### [Task to complete]
All of the data is to be repeated verbatim.

### [Data for analysis]
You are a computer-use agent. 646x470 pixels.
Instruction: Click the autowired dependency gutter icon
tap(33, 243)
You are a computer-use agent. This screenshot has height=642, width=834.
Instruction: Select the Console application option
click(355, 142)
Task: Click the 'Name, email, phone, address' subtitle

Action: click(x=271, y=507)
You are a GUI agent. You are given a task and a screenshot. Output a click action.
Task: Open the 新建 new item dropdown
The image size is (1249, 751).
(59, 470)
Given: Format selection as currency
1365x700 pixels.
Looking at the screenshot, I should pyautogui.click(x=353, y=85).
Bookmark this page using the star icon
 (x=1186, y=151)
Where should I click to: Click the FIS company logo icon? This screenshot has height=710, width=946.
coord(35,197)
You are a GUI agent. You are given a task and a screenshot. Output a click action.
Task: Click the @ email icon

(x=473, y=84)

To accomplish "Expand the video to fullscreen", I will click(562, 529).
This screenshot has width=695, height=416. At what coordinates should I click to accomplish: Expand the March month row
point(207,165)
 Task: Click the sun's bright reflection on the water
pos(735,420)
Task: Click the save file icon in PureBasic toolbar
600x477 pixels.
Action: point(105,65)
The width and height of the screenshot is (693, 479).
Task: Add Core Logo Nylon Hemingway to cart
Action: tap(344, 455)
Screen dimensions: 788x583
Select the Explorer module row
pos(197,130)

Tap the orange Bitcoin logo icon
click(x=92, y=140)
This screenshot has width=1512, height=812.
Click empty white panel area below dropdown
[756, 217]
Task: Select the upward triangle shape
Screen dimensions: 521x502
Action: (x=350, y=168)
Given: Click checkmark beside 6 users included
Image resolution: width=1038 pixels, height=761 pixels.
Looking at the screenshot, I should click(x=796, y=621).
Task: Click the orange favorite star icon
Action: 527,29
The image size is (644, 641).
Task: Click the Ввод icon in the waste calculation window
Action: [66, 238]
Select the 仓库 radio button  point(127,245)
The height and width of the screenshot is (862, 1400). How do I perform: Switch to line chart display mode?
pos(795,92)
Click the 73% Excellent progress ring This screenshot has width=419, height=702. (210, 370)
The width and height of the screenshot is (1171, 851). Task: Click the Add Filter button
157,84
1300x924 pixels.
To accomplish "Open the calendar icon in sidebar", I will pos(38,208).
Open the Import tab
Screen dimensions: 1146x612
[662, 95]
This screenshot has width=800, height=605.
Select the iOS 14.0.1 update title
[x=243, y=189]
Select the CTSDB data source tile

### [Solution for this problem]
You are a computer-use agent. 646x470 pixels.
Instruction: Click the autowired dependency gutter icon
tap(33, 243)
You are a computer-use agent. This screenshot has height=642, width=834.
Instruction: Select the Console application option
click(355, 142)
Task: Click the 'Name, email, phone, address' subtitle

Action: click(x=271, y=507)
You are a GUI agent. You are given a task and a screenshot. Output a click action.
Task: Open the 新建 new item dropdown
The image size is (1249, 751).
(59, 470)
Given: Format selection as currency
1365x700 pixels.
Looking at the screenshot, I should pyautogui.click(x=353, y=85).
Bookmark this page using the star icon
 (x=1186, y=151)
Where should I click to: Click the FIS company logo icon? This screenshot has height=710, width=946.
coord(35,197)
You are a GUI agent. You are given a task and a screenshot. Output a click action.
Task: Click the @ email icon

(x=473, y=84)

To accomplish "Expand the video to fullscreen", I will click(562, 529).
This screenshot has width=695, height=416. At what coordinates should I click to accomplish: Expand the March month row
point(207,165)
 Task: Click the sun's bright reflection on the water
pos(735,420)
Task: Click the save file icon in PureBasic toolbar
600x477 pixels.
Action: point(105,65)
The width and height of the screenshot is (693, 479).
Task: Add Core Logo Nylon Hemingway to cart
Action: tap(344, 455)
Screen dimensions: 788x583
Select the Explorer module row
pos(197,130)

Tap the orange Bitcoin logo icon
click(x=92, y=140)
This screenshot has width=1512, height=812.
Click empty white panel area below dropdown
[756, 217]
Task: Select the upward triangle shape
Screen dimensions: 521x502
Action: (x=350, y=168)
Given: Click checkmark beside 6 users included
Image resolution: width=1038 pixels, height=761 pixels.
Looking at the screenshot, I should click(x=796, y=621).
Task: Click the orange favorite star icon
Action: 527,29
The image size is (644, 641).
Task: Click the Ввод icon in the waste calculation window
Action: [66, 238]
Select the 仓库 radio button  point(127,245)
The height and width of the screenshot is (862, 1400). How do I perform: Switch to line chart display mode?
pos(795,92)
Click the 73% Excellent progress ring This screenshot has width=419, height=702. (210, 370)
The width and height of the screenshot is (1171, 851). Task: Click the Add Filter button
157,84
1300x924 pixels.
To accomplish "Open the calendar icon in sidebar", I will pos(38,208).
Open the Import tab
Screen dimensions: 1146x612
[662, 95]
This screenshot has width=800, height=605.
Select the iOS 14.0.1 update title
[x=243, y=189]
Select the CTSDB data source tile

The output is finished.